It has been an uphill struggle, but M. Night Shyamalan has reacquainted with success.

It seems almost a lifetime ago that Indian-born filmmaker M. Night Shyamalan was being heralded as the next Steven Spielberg. After a couple of minor efforts, the director managed to captivate Hollywood with 1999’s The Sixth Sense, which is often regarded as a modern horror classic. It was a refreshing, compelling piece of work, and audiences knew immediately that this individual had something special; there was a real sense of mystery. Who was M. Night Shyamalan?

This was a question he was happy to address, and that’s what he did with 2000’s Unbreakable. He was a game-changer, someone able to think outside of the box – a storyteller. He further confirmed this with his fifth feature, Signs, which arguably remains the crown jewel of the director’s body of work. It was genuinely quite terrifying but possessed great warmth, and as mentioned, at the heart of the film is a terrific story. Expectations were now in place, and they would remain; eventually, they began to haunt him.

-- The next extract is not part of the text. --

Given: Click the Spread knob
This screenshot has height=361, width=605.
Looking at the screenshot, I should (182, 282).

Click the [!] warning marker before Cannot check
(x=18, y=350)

With the release of The Village in 2004, everyone was asking: “What’s the twist?” That had become the director’s unique selling point, and his films were marketed as mysteries accordingly. The promise of surprise made the forthcoming film a must-see event, and sadly, the reveal left many disappointed. It’s actually a well-crafted, effective horror film, and yet majority viewers left only with the ending in mind. The decline began here, and his four subsequent efforts – Lady in the Water, The Happening, The Last Airbender and After Earth – provided a nail for each corner of his career’s casket.

His comeback film made outside of the studio, The Visit, pleased some, but it wasn’t the fond return that Shyamalan anticipated it to be. However, Split was – it was critically acclaimed, it was a box-office success, and it set him up for Glass. It’s arguable that Split’s ties to Unbreakable were out of desperation. The film was average at best, but once David Dunn was revealed, all of a sudden people’s perceptions of the entire film were overwhelmingly positive. A coincidence, or did Shyamalan cleverly comment on modern audiences? “Sequels, reboots, tie-ins, why is it so easy for them?” he may have thought. “I know, let me try…”

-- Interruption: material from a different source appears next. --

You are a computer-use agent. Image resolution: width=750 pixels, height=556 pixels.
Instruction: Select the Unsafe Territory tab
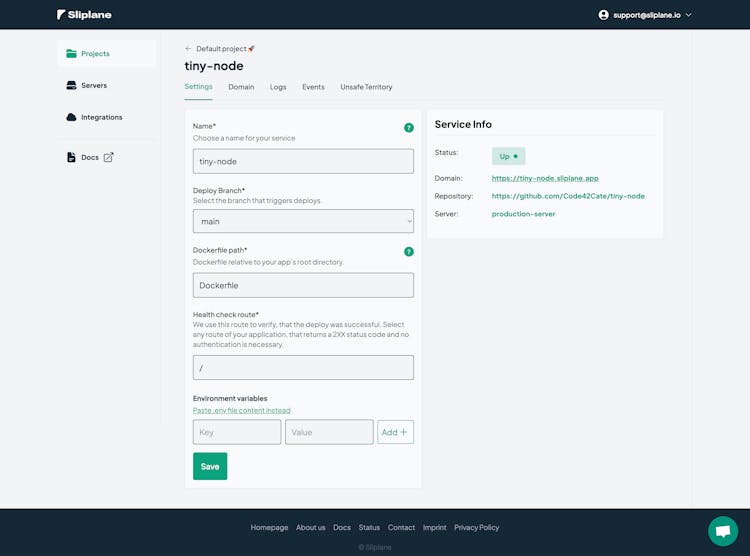(x=366, y=87)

He showed the world who he was with Unbreakable, and with Glass, maybe he was trying to communicate to audiences that deep down he was the same filmmaker we admired two decades ago. Audiences responded well to it, but critics weren’t entirely convinced. The superhero film reigns supreme today, and perhaps Shyamalan works better with smaller projects. The truth is this, Shyamalan works well with good stories – he doesn’t need a budget for his next success; a storyteller needs a good story. But, can we expect him to have one?

Some would dub him desperate and frantic for returning to old characters to clutch at success. Others would call him nostalgic, as perhaps he missed the characters of Unbreakable as old friends, appreciative of what they brought him. It’s definitely possible that he could feel the same way in the near future, and if he does, we’d imagine him considering a Signs sequel. Although it may be better left untouched, a sequel could have potential; the characters are great, the first was genuinely frightening… all he needs is that story. The first one kept the alien-invasion narrative controlled, and that’s what made it so effective. He could definitely do something similar again.

As for original films, The Visit didn’t really work. He fused horror and comedy together in such a way as to immobilise the potency of both, and a sequel is definitely off the table. Disregarding sequels, it wouldn’t surprise us if Shyamalan decided to tackle socially-conscious horror, perhaps within the home-invasion sub-genre, of which he proved himself capable of orchestrating with Signs. There are so many possibilities and avenues that he could explore, but the horror genre is definitely where the filmmaker operates best. What his next film needs is a simple, striking premise enriched by universal themes, a strong, small cast, and a great twist.